> **Dataset rows**:
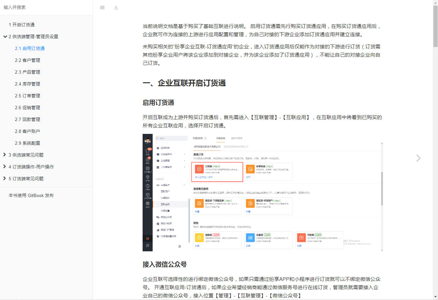This screenshot has height=300, width=438.
Task: Expand chapter 3 供货端常见问题 chevron
Action: [x=5, y=155]
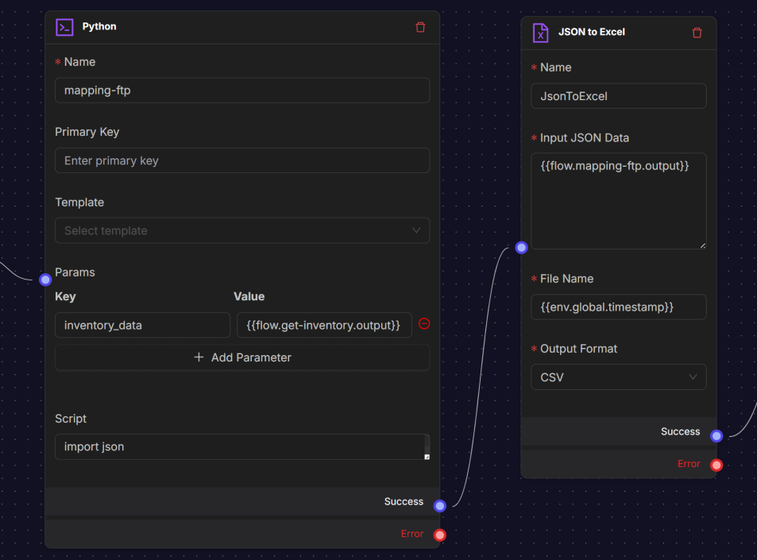The width and height of the screenshot is (757, 560).
Task: Click the File Name timestamp field
Action: (618, 307)
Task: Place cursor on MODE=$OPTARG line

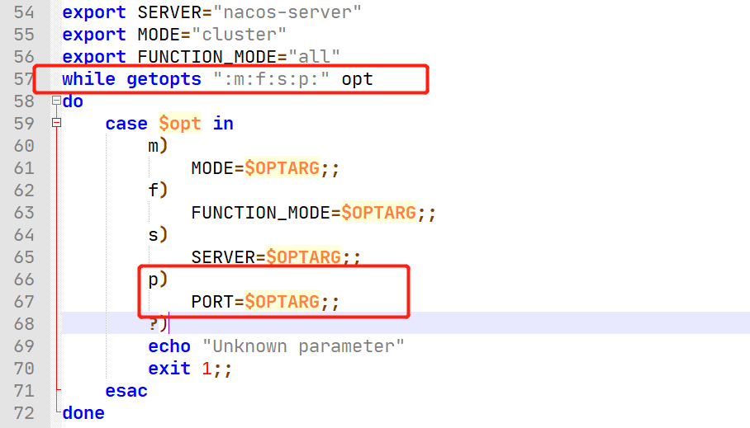Action: [x=265, y=168]
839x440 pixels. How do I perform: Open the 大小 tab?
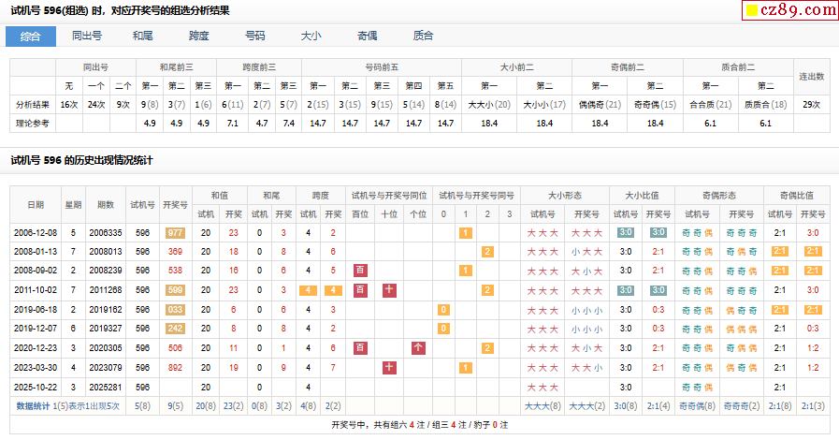311,37
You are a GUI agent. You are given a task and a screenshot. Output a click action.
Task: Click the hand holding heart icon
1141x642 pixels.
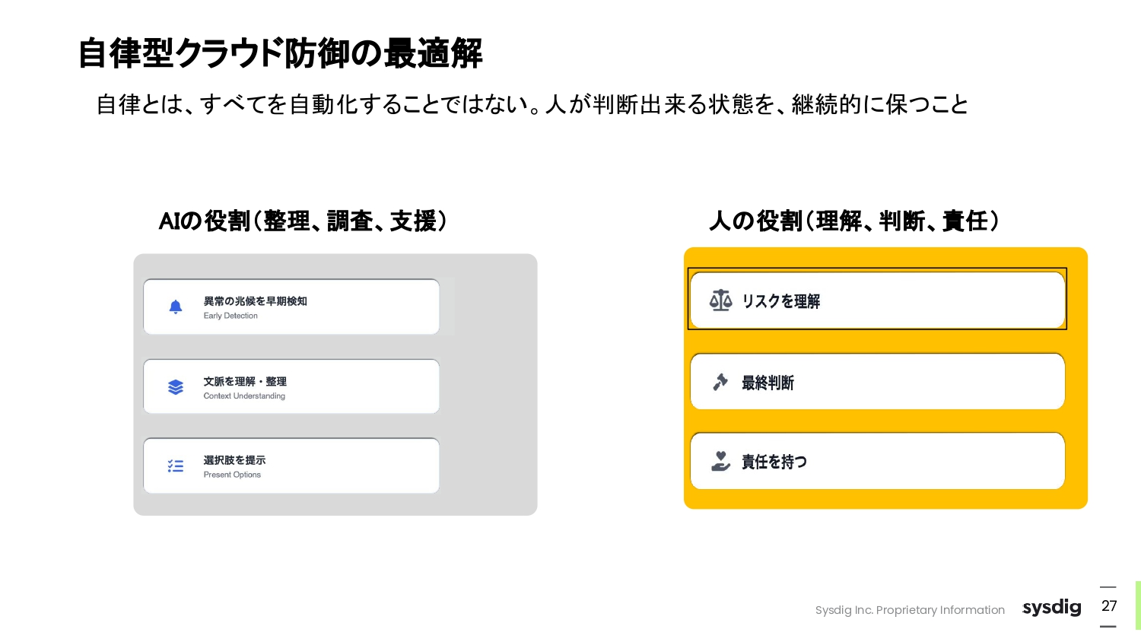point(720,461)
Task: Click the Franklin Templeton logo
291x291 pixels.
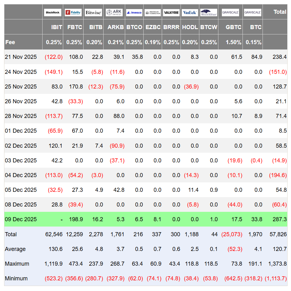Action: click(153, 13)

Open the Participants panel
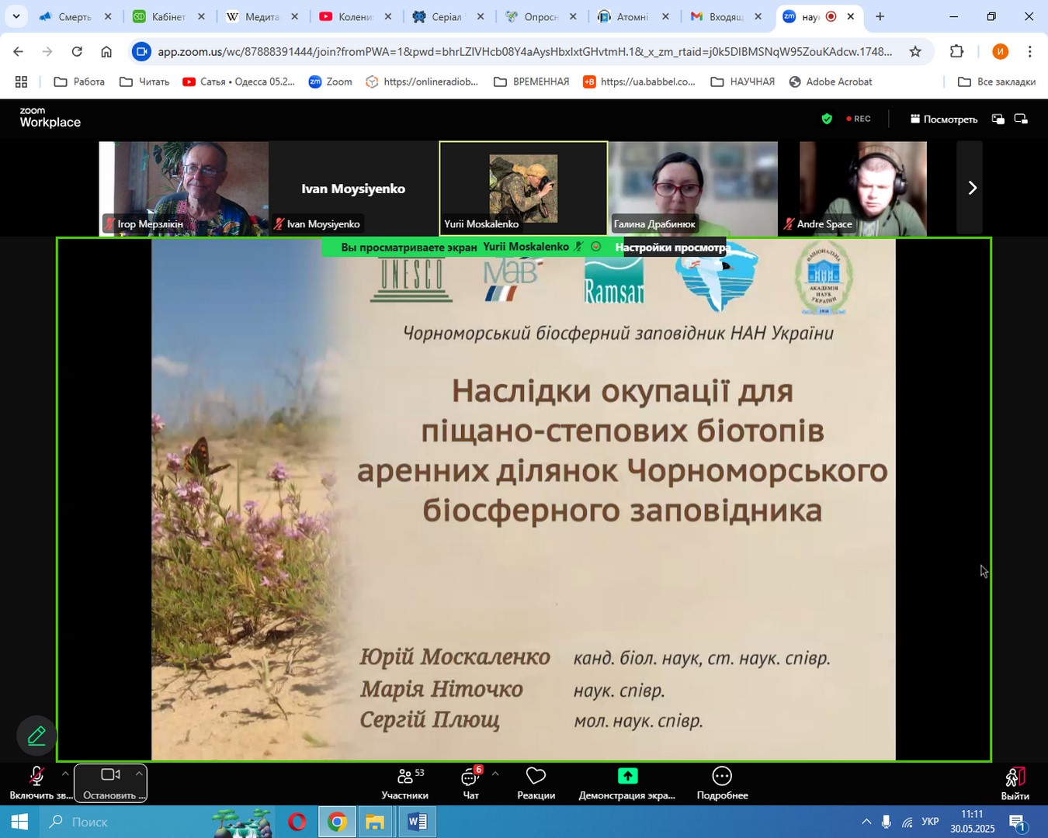pyautogui.click(x=404, y=784)
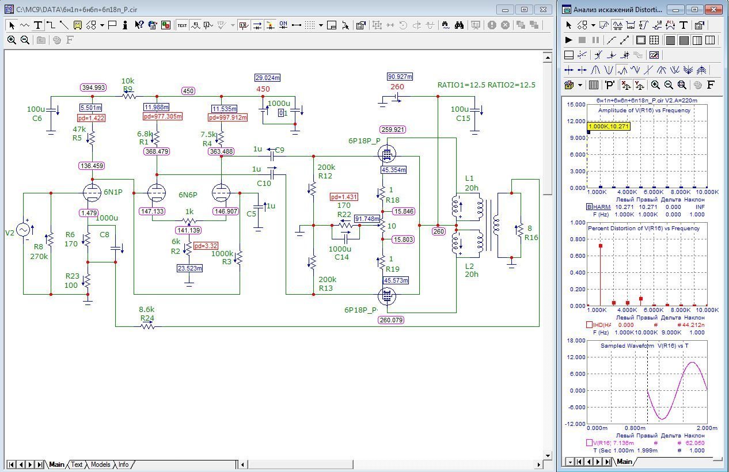
Task: Open the Info page tab
Action: tap(124, 465)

> **Given task**: Put the part of the data that opens with the line containing "Task: Place cursor on MODE=$OPTARG line" and closes with the line containing "Action: click(153, 13)" into a Markdown table with the columns Row and Text, one numbered line per row and blank lines skipped. Leave the pictures out.

> **Full solution**:
| Row | Text |
|---|---|
| 1 | Task: Place cursor on MODE=$OPTARG line |
| 2 | Action: [x=265, y=168] |
| 3 | 839x440 pixels. How do I perform: Open the 大小 tab? |
| 4 | 311,37 |
| 5 | You are a GUI agent. You are given a task and a screenshot. Output a click action. |
| 6 | Task: Click the hand holding heart icon |
| 7 | 1141x642 pixels. |
| 8 | point(720,461) |
| 9 | Task: Click the Franklin Templeton logo |
| 10 | 291x291 pixels. |
| 11 | Action: click(153, 13) |